[Rows for locating text and elements]

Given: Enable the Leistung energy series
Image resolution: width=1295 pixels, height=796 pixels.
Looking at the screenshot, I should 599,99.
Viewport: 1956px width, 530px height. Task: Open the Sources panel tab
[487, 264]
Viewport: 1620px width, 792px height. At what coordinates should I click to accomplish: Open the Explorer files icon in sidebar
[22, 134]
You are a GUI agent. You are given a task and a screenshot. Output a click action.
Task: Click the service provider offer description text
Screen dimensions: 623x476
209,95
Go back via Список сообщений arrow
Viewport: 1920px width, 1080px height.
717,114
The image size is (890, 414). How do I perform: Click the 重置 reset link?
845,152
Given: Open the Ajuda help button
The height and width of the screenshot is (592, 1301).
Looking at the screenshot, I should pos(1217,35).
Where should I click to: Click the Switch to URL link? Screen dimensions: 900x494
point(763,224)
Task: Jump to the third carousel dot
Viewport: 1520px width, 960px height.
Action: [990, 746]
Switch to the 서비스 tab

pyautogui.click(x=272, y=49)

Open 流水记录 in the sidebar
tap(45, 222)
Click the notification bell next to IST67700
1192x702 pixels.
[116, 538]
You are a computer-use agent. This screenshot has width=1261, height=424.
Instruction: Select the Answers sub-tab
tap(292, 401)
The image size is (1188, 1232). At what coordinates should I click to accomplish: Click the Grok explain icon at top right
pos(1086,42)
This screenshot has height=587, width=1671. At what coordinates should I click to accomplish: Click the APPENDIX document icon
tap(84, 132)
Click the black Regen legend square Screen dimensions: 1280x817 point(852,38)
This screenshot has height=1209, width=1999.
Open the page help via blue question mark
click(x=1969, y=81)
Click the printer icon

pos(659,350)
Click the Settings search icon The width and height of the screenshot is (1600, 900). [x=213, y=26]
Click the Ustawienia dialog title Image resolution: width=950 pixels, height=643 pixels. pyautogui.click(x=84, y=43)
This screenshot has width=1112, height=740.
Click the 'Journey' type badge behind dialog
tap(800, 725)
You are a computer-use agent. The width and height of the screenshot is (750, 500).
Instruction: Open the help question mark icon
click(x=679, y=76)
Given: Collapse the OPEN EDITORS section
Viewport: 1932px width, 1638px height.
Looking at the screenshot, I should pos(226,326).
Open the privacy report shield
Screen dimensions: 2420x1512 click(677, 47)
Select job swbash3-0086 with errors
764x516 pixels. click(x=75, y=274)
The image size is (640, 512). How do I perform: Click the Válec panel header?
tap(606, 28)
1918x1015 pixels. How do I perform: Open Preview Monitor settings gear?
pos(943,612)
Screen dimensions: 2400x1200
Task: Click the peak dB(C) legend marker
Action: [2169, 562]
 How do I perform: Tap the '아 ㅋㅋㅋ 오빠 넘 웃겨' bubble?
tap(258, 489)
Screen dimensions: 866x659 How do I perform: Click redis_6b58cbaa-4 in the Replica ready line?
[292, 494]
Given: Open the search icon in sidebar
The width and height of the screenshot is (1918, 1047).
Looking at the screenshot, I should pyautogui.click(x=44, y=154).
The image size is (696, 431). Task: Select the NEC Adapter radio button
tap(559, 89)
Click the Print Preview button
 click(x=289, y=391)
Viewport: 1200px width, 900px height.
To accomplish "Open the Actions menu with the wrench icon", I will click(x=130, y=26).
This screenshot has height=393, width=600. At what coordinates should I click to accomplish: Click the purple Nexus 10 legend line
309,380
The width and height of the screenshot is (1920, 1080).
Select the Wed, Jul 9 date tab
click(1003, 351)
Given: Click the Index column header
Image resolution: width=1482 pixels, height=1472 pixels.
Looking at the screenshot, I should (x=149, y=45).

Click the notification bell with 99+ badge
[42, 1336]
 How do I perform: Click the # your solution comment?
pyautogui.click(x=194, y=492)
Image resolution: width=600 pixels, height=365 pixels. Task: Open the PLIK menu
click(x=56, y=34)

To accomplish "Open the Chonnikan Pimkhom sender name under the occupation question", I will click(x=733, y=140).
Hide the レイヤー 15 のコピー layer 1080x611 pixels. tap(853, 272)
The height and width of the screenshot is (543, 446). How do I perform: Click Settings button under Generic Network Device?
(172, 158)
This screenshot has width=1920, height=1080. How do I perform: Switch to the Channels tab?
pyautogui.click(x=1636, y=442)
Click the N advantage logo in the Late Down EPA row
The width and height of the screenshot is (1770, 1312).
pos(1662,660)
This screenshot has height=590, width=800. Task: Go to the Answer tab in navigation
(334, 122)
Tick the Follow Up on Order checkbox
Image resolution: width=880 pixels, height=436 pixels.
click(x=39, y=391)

Task to carry out
Rewrite all of the rows with every "Image resolution" changed to "Screen resolution", keeping everything else as it is.

Final result
Given: Enable the Leistung energy series
Screen resolution: width=1295 pixels, height=796 pixels.
Looking at the screenshot, I should 599,99.
Viewport: 1956px width, 530px height. Task: Open the Sources panel tab
[487, 264]
Viewport: 1620px width, 792px height. At what coordinates should I click to accomplish: Open the Explorer files icon in sidebar
[22, 134]
You are a GUI agent. You are given a task and a screenshot. Output a click action.
Task: Click the service provider offer description text
Screen dimensions: 623x476
209,95
Go back via Список сообщений arrow
Viewport: 1920px width, 1080px height.
717,114
The image size is (890, 414). How do I perform: Click the 重置 reset link?
845,152
Given: Open the Ajuda help button
The height and width of the screenshot is (592, 1301).
Looking at the screenshot, I should pos(1217,35).
Where should I click to: Click the Switch to URL link? Screen dimensions: 900x494
point(763,224)
Task: Jump to the third carousel dot
Viewport: 1520px width, 960px height.
Action: [990, 746]
Switch to the 서비스 tab

pyautogui.click(x=272, y=49)

Open 流水记录 in the sidebar
tap(45, 222)
Click the notification bell next to IST67700
1192x702 pixels.
[116, 538]
You are a computer-use agent. This screenshot has width=1261, height=424.
Instruction: Select the Answers sub-tab
tap(292, 401)
The image size is (1188, 1232). At what coordinates should I click to accomplish: Click the Grok explain icon at top right
pos(1086,42)
This screenshot has height=587, width=1671. At what coordinates should I click to accomplish: Click the APPENDIX document icon
tap(84, 132)
Click the black Regen legend square Screen dimensions: 1280x817 point(852,38)
This screenshot has height=1209, width=1999.
Open the page help via blue question mark
click(x=1969, y=81)
Click the printer icon

pos(659,350)
Click the Settings search icon The width and height of the screenshot is (1600, 900). [x=213, y=26]
Click the Ustawienia dialog title Screen resolution: width=950 pixels, height=643 pixels. pyautogui.click(x=84, y=43)
This screenshot has width=1112, height=740.
Click the 'Journey' type badge behind dialog
tap(800, 725)
You are a computer-use agent. The width and height of the screenshot is (750, 500).
Instruction: Open the help question mark icon
click(x=679, y=76)
Given: Collapse the OPEN EDITORS section
Viewport: 1932px width, 1638px height.
Looking at the screenshot, I should pos(226,326).
Open the privacy report shield
Screen dimensions: 2420x1512 click(677, 47)
Select job swbash3-0086 with errors
764x516 pixels. click(x=75, y=274)
The image size is (640, 512). How do I perform: Click the Válec panel header?
tap(606, 28)
1918x1015 pixels. How do I perform: Open Preview Monitor settings gear?
pos(943,612)
Screen dimensions: 2400x1200
Task: Click the peak dB(C) legend marker
Action: [2169, 562]
 How do I perform: Tap the '아 ㅋㅋㅋ 오빠 넘 웃겨' bubble?
tap(258, 489)
Screen dimensions: 866x659 How do I perform: Click redis_6b58cbaa-4 in the Replica ready line?
[292, 494]
Given: Open the search icon in sidebar
The width and height of the screenshot is (1918, 1047).
Looking at the screenshot, I should pyautogui.click(x=44, y=154).
The image size is (696, 431). Task: Select the NEC Adapter radio button
tap(559, 89)
Click the Print Preview button
 click(x=289, y=391)
Viewport: 1200px width, 900px height.
To accomplish "Open the Actions menu with the wrench icon", I will click(x=130, y=26).
This screenshot has height=393, width=600. At what coordinates should I click to accomplish: Click the purple Nexus 10 legend line
309,380
The width and height of the screenshot is (1920, 1080).
Select the Wed, Jul 9 date tab
click(1003, 351)
Given: Click the Index column header
Screen resolution: width=1482 pixels, height=1472 pixels.
Looking at the screenshot, I should (x=149, y=45).

Click the notification bell with 99+ badge
[42, 1336]
 How do I perform: Click the # your solution comment?
pyautogui.click(x=194, y=492)
Screen resolution: width=600 pixels, height=365 pixels. Task: Open the PLIK menu
click(x=56, y=34)

To accomplish "Open the Chonnikan Pimkhom sender name under the occupation question", I will click(x=733, y=140).
Hide the レイヤー 15 のコピー layer 1080x611 pixels. tap(853, 272)
The height and width of the screenshot is (543, 446). How do I perform: Click Settings button under Generic Network Device?
(172, 158)
This screenshot has width=1920, height=1080. How do I perform: Switch to the Channels tab?
pyautogui.click(x=1636, y=442)
Click the N advantage logo in the Late Down EPA row
The width and height of the screenshot is (1770, 1312).
pos(1662,660)
This screenshot has height=590, width=800. Task: Go to the Answer tab in navigation
(334, 122)
Tick the Follow Up on Order checkbox
Screen resolution: width=880 pixels, height=436 pixels.
click(x=39, y=391)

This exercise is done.